EXERCISE INPUTS →

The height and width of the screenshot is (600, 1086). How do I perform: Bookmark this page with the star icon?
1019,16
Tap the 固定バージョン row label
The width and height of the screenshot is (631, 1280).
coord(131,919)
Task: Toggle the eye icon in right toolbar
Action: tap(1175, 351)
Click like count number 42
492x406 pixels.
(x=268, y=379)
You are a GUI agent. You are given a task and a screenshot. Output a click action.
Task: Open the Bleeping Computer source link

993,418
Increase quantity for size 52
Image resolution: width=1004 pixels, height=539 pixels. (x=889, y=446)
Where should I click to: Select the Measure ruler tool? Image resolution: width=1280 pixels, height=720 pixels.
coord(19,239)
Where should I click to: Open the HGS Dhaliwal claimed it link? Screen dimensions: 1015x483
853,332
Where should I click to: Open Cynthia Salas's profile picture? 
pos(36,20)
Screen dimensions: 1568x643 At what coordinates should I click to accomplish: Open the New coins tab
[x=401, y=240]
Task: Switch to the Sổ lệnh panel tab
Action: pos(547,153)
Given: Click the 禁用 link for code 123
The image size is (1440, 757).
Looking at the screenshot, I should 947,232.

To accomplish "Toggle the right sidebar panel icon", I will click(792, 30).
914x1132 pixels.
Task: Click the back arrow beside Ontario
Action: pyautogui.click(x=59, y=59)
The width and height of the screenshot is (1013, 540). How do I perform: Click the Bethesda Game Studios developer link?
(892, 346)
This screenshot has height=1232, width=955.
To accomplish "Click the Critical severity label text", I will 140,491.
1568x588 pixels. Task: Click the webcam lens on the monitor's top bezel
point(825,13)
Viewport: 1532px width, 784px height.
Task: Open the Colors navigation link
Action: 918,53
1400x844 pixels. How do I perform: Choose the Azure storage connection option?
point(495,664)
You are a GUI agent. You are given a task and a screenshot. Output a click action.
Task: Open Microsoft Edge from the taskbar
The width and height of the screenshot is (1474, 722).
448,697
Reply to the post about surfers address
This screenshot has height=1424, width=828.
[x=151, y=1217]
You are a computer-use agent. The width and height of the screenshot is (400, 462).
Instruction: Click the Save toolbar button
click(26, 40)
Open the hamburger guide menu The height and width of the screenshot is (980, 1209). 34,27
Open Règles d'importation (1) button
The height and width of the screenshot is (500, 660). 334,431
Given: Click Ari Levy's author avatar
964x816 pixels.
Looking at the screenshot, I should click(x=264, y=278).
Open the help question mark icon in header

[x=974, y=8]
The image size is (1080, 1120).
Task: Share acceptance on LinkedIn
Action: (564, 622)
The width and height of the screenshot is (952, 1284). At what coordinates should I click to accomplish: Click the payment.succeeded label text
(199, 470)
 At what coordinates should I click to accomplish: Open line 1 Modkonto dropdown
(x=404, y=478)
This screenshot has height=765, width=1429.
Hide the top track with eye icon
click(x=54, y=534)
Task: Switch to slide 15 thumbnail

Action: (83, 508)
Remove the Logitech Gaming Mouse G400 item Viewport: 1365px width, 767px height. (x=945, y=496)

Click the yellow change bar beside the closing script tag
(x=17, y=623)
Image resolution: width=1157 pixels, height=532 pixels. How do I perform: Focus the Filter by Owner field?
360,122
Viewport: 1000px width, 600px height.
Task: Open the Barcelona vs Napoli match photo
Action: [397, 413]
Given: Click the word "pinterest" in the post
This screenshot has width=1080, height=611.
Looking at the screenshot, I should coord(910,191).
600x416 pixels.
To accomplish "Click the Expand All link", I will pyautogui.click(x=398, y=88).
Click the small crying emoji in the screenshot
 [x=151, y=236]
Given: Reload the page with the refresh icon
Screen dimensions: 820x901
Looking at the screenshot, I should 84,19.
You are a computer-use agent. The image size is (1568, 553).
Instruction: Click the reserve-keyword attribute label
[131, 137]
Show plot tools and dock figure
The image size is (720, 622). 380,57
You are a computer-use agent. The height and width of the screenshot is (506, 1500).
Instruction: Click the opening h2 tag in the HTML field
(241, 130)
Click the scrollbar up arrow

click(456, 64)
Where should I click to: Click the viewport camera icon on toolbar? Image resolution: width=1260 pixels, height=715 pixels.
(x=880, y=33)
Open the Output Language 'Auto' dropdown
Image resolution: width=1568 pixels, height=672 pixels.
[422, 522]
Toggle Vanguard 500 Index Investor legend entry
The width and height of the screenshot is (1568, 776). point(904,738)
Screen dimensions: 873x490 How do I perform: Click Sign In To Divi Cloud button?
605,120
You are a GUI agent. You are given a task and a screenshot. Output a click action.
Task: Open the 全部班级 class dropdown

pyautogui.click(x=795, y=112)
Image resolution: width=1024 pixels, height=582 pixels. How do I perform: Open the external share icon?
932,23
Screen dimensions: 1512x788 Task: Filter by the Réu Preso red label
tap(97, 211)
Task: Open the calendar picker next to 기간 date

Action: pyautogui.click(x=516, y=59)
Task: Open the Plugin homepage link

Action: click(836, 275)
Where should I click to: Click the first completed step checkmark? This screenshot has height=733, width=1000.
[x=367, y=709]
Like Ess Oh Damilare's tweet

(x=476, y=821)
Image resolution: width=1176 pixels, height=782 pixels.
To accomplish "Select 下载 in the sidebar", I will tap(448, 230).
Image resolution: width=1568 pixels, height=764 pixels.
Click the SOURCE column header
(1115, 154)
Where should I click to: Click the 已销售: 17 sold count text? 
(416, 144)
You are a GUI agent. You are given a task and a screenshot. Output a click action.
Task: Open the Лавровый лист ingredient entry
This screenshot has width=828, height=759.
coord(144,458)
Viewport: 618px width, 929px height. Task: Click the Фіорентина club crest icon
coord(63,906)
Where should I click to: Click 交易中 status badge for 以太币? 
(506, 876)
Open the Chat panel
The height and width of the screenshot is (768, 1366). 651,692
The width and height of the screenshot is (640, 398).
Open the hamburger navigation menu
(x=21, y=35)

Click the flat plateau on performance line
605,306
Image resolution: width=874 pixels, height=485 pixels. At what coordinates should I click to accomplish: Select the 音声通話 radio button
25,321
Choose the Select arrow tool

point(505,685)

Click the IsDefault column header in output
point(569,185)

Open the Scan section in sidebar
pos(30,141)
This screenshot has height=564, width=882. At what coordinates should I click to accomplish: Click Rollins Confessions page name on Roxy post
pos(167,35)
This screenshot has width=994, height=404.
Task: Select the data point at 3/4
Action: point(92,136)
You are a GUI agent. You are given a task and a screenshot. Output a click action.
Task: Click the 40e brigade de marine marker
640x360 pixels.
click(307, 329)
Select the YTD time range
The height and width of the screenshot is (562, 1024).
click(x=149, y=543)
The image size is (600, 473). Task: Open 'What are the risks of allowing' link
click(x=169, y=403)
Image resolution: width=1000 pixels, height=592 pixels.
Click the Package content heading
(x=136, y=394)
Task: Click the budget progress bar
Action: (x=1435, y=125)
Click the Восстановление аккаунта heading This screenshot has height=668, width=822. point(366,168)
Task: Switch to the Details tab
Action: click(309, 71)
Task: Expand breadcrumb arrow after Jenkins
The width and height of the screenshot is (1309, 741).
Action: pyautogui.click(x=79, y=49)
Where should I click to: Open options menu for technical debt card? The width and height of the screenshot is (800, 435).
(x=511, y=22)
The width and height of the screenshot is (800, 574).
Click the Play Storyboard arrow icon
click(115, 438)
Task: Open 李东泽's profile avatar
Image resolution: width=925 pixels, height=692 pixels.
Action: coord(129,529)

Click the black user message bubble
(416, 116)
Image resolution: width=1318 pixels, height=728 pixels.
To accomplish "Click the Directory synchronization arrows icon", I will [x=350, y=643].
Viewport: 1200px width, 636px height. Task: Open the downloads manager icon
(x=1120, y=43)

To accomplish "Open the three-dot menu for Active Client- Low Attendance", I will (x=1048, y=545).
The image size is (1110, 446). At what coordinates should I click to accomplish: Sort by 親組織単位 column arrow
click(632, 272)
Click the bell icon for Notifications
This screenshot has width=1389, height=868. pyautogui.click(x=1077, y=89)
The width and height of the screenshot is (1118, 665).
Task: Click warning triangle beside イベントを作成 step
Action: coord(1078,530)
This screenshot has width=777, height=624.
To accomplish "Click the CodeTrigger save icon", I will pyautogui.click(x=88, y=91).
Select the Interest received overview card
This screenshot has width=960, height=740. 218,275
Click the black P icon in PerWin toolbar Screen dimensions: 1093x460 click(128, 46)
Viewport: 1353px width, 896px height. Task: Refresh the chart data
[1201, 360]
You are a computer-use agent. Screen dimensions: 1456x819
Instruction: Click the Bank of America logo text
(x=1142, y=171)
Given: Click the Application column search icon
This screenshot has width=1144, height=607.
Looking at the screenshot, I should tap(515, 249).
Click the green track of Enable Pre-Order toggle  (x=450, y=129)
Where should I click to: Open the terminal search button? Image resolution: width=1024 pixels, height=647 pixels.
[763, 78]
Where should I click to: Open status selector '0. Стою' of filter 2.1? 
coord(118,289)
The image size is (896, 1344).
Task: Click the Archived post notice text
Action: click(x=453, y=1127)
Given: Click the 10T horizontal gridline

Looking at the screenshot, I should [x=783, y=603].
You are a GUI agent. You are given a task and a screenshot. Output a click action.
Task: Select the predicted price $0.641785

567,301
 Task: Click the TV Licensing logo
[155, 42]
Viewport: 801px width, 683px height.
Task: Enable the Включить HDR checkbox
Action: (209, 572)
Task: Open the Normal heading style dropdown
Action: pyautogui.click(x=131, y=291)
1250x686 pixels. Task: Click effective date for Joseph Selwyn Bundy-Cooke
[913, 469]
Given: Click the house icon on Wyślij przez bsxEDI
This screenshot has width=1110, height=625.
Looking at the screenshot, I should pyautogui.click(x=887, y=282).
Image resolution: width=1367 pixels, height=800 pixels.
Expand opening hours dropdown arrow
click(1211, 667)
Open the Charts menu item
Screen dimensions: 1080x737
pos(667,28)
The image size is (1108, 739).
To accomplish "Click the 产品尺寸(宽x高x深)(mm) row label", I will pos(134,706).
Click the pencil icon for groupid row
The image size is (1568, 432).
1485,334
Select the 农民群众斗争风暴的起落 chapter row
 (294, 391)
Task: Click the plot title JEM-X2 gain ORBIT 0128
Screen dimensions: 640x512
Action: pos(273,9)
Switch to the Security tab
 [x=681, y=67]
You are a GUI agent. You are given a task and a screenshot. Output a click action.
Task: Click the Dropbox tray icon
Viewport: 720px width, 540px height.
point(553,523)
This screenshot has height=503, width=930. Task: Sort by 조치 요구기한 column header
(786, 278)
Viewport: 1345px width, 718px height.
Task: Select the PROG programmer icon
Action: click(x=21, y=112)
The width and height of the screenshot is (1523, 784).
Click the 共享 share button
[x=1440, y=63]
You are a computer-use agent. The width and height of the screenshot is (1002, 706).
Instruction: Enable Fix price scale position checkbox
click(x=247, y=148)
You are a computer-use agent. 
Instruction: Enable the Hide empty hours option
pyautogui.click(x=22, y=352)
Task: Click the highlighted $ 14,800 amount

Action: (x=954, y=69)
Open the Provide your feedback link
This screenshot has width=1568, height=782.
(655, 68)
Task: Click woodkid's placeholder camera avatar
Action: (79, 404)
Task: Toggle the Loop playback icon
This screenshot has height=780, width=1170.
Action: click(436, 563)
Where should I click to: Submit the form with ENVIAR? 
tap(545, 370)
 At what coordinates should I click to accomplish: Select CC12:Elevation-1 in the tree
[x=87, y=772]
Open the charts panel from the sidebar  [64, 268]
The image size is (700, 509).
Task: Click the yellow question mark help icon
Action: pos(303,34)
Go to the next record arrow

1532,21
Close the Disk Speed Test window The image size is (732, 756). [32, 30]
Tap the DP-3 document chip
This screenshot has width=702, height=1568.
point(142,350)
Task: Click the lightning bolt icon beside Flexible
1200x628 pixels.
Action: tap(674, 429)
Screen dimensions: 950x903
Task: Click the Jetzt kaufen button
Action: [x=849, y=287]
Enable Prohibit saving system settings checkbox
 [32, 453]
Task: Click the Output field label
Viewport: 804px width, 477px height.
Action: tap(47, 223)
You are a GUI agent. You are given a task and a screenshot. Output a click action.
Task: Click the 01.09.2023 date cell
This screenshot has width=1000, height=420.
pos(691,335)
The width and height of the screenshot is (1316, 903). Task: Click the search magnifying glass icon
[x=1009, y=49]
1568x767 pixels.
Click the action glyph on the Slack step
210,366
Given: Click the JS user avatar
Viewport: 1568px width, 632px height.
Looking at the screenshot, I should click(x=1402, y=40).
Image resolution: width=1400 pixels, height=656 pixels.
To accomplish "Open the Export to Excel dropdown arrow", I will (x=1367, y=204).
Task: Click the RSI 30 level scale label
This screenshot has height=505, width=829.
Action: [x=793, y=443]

TASK TO COMPLETE →
Copy back the listing above exactly, but only from the line with "Hide the top track with eye icon" through the line with "You are a computer-use agent. The image", both ends included.

EXPECTED ANSWER →
Hide the top track with eye icon
click(x=54, y=534)
Task: Switch to slide 15 thumbnail

Action: (83, 508)
Remove the Logitech Gaming Mouse G400 item Viewport: 1365px width, 767px height. (x=945, y=496)

Click the yellow change bar beside the closing script tag
(x=17, y=623)
Image resolution: width=1157 pixels, height=532 pixels. How do I perform: Focus the Filter by Owner field?
360,122
Viewport: 1000px width, 600px height.
Task: Open the Barcelona vs Napoli match photo
Action: [397, 413]
Given: Click the word "pinterest" in the post
This screenshot has width=1080, height=611.
Looking at the screenshot, I should coord(910,191).
600x416 pixels.
To accomplish "Click the Expand All link", I will pyautogui.click(x=398, y=88).
Click the small crying emoji in the screenshot
 [x=151, y=236]
Given: Reload the page with the refresh icon
Screen dimensions: 820x901
Looking at the screenshot, I should 84,19.
You are a computer-use agent. The image size is (1568, 553).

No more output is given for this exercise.